Databricks Community

AustinBen · 3 weeks ago

Hi everyone,

I'm looking for advice from anyone who has implemented near real-time ingestion from Amazon DocumentDB into Databricks.

Our current architecture is:

Application → Amazon DocumentDB
Python AWS Lambda functions capture changes from DocumentDB
Lambda continuously writes the data into Amazon Redshift
Redshift is then used as our data warehouse

This setup has been working well for us.

We're now evaluating Databricks as our analytics platform, but I'm not finding a straightforward way to stream data directly from DocumentDB into Databricks. I've heard that Databricks doesn't have a native connector or CDC support for Amazon DocumentDB.

My questions are:

Has anyone successfully implemented near real-time or real-time ingestion from Amazon DocumentDB into Databricks?
What architecture are you using?

I'm interested in production-proven architectures rather than proof-of-concept examples.

Thanks in advance!

anagilla · 2 weeks ago

The best pattern I can think of is to put a streaming bus between DocumentDB and Databricks and consume it with Structured Streaming. You are most of the way there already.

Lowest-disruption path, since you already capture changes in Lambda:

Repoint your Lambda to publish DocumentDB change events to Amazon Kinesis Data Streams (or MSK) instead of, or alongside, Redshift.
Read that stream in Databricks Structured Streaming (native Kinesis and Kafka/MSK sources) into an append-only Bronze Delta table. Keep the document payload as VARIANT or string so an upstream schema change does not break ingestion.
Fold inserts, updates, and deletes into a current-state Silver table with a MERGE in foreachBatch, or AUTO CDC (APPLY CHANGES INTO) in a Lakeflow declarative pipeline, keyed by _id.

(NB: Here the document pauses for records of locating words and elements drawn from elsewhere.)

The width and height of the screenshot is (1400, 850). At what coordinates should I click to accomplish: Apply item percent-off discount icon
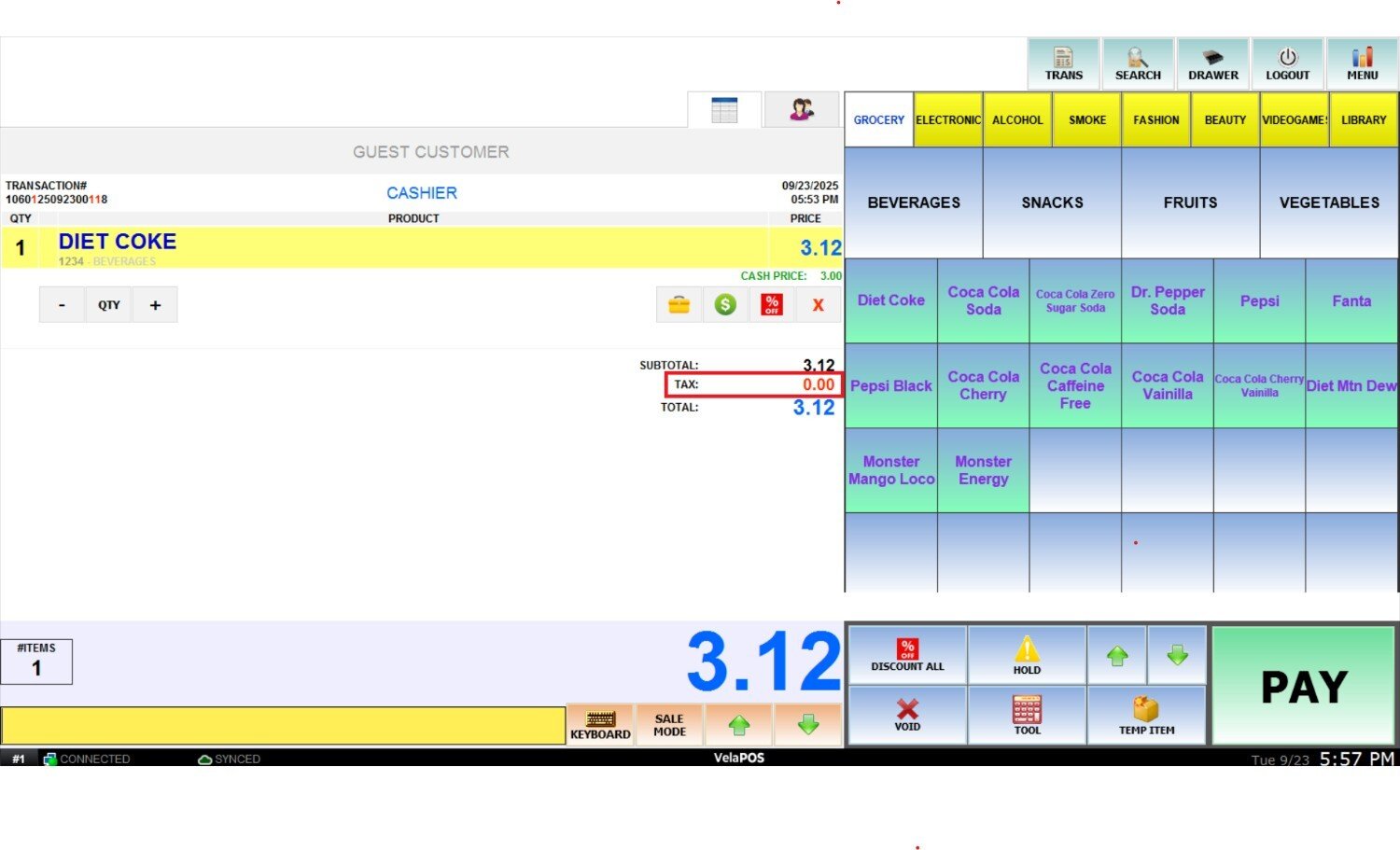pyautogui.click(x=772, y=304)
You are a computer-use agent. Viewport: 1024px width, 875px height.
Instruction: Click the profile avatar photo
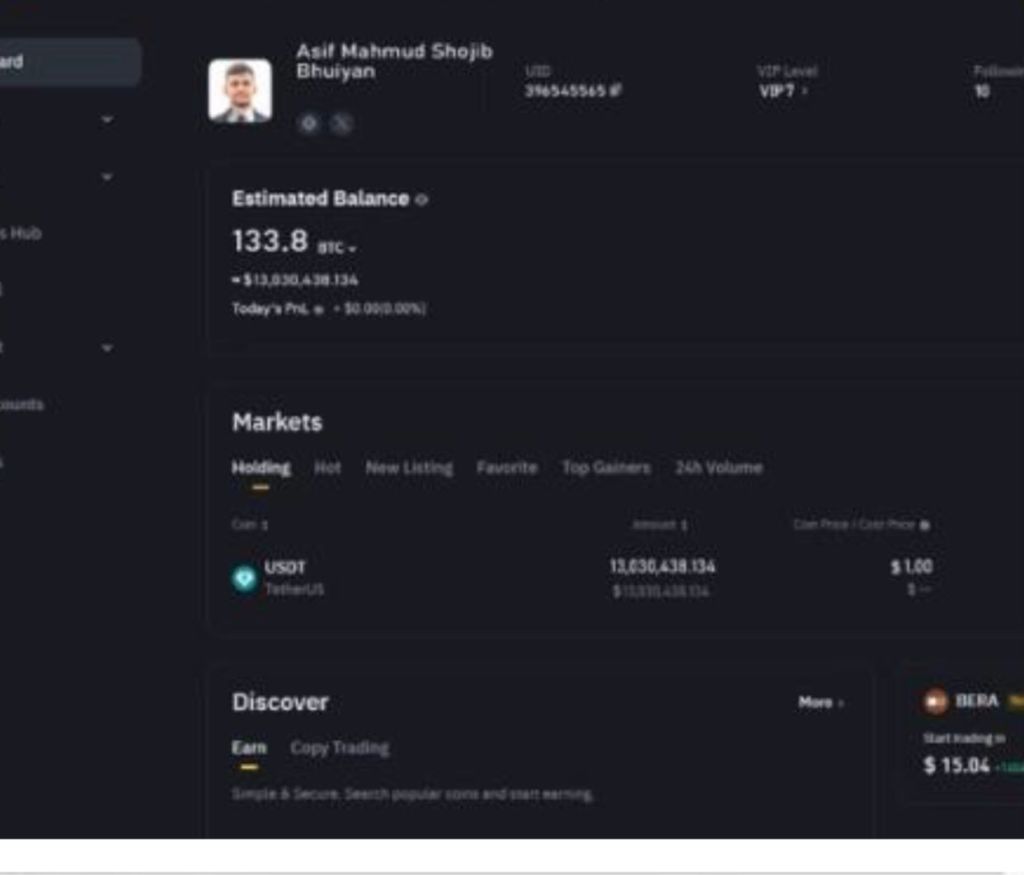point(240,91)
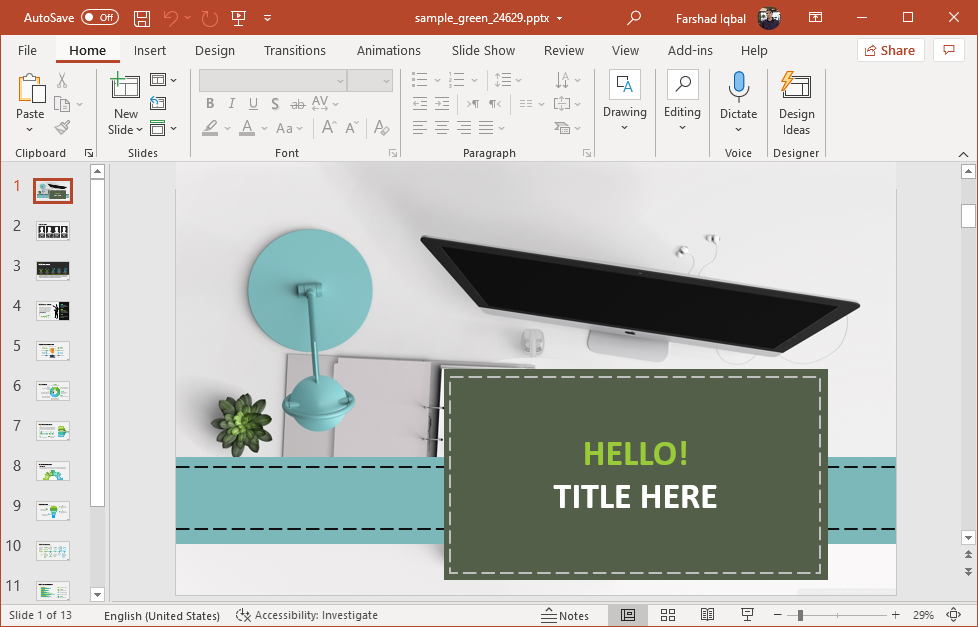
Task: Toggle Notes pane from status bar
Action: tap(565, 615)
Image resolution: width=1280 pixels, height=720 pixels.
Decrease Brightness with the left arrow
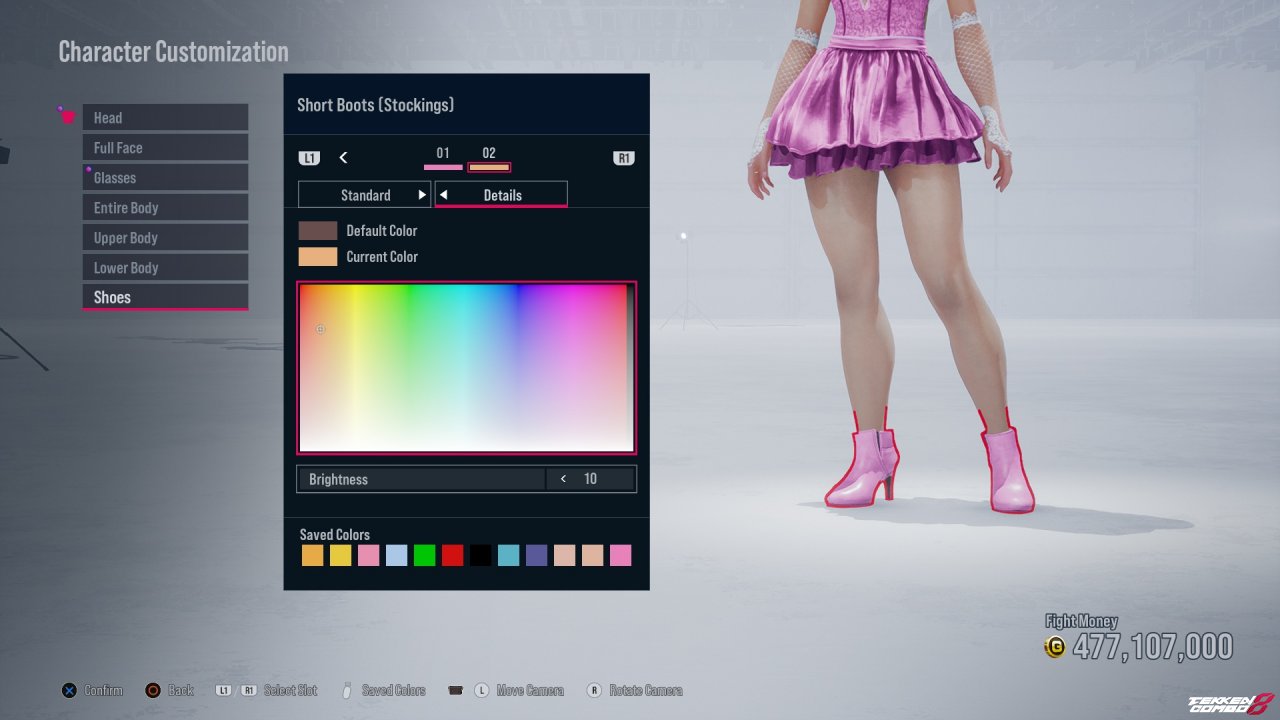[563, 479]
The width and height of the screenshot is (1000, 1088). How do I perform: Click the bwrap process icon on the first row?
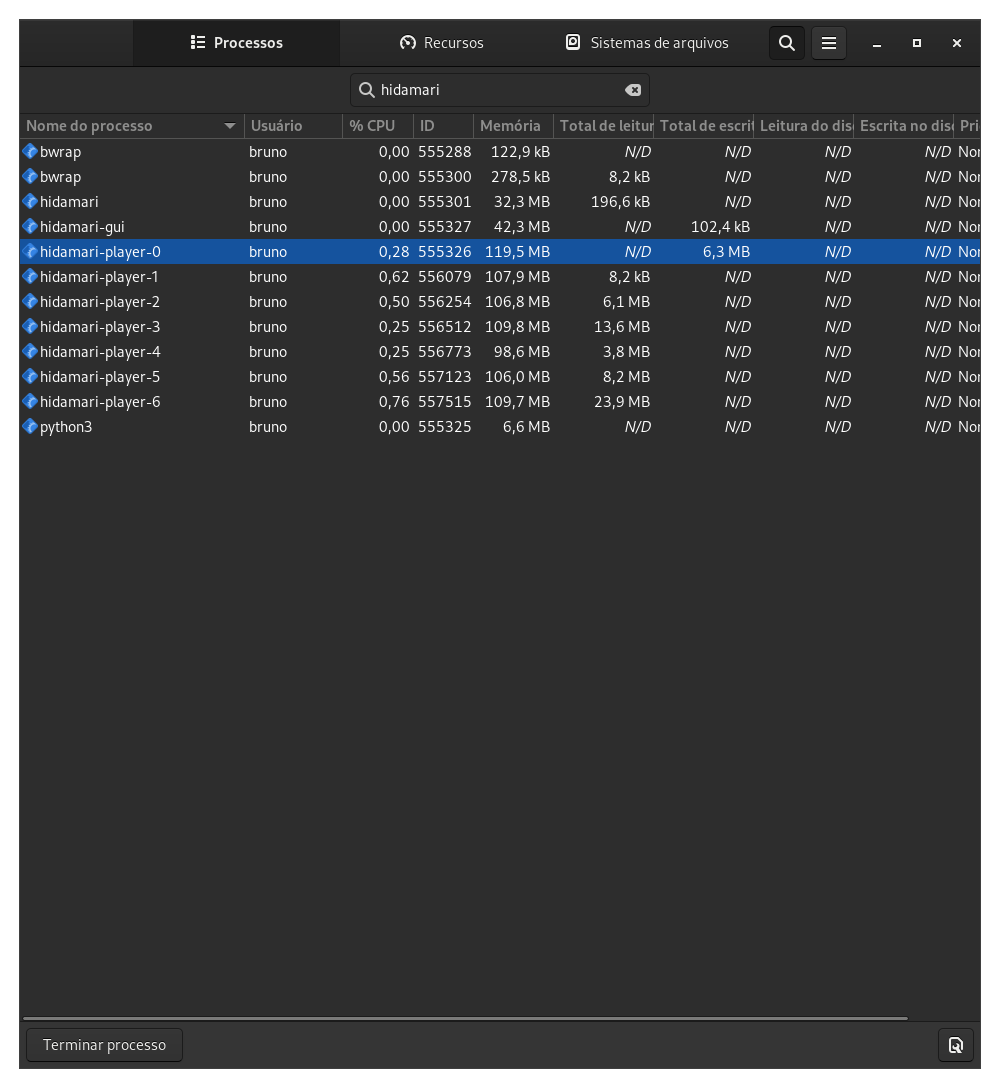pyautogui.click(x=30, y=152)

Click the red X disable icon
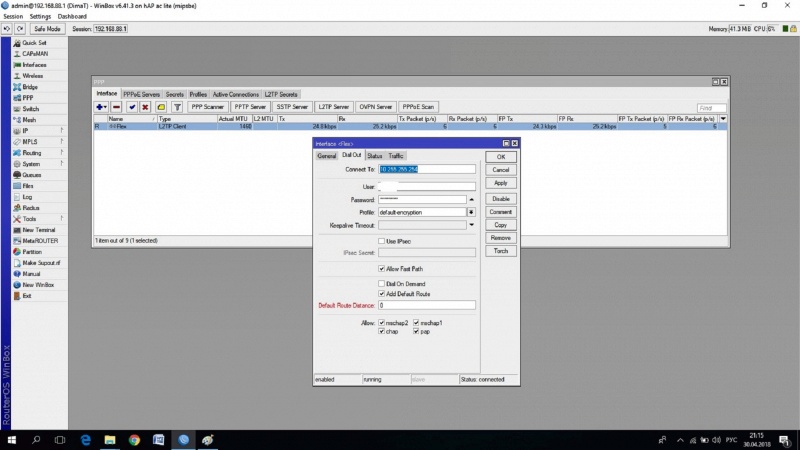pos(146,106)
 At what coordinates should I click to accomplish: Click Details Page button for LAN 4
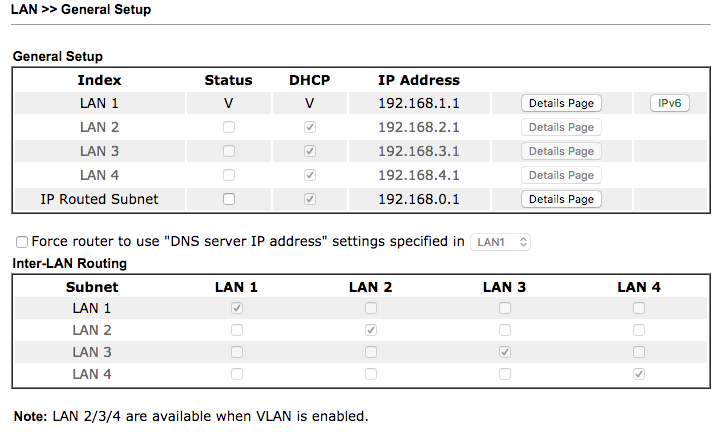[x=561, y=175]
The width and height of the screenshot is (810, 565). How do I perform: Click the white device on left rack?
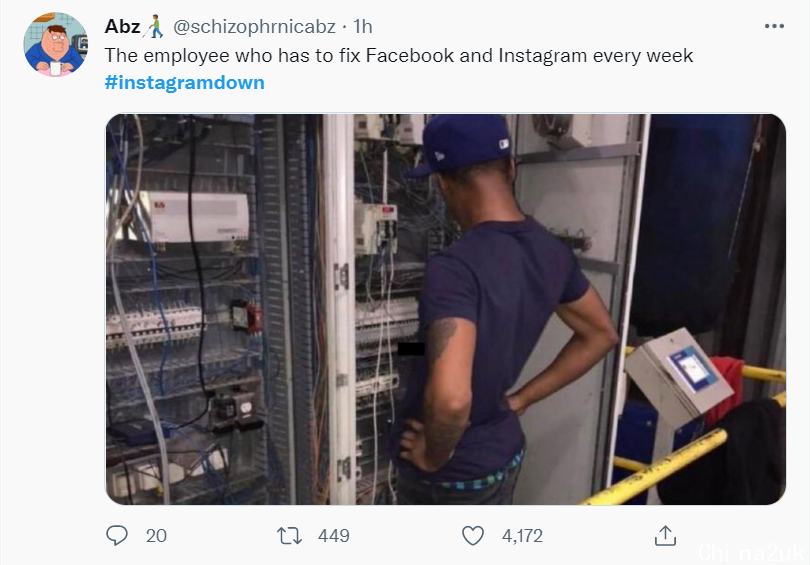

If you would rather drop the Lambda, AWS DMS supports DocumentDB as a source and can land CDC to Kinesis or MSK (then stream as above), or to S3 read with Auto Loader for a micro-batch option.

Two things to plan for: enable change streams and watch their retention window (a consumer that falls behind past retention needs a snapshot backfill plus the stream), and pick your trigger by latency need, Trigger.AvailableNow for cheap incremental batches or a continuous / short processingTime trigger for true near-real-time.

Databricks Community

Streaming Amazon DocumentDB to Databricks in near real time - what's the best approach?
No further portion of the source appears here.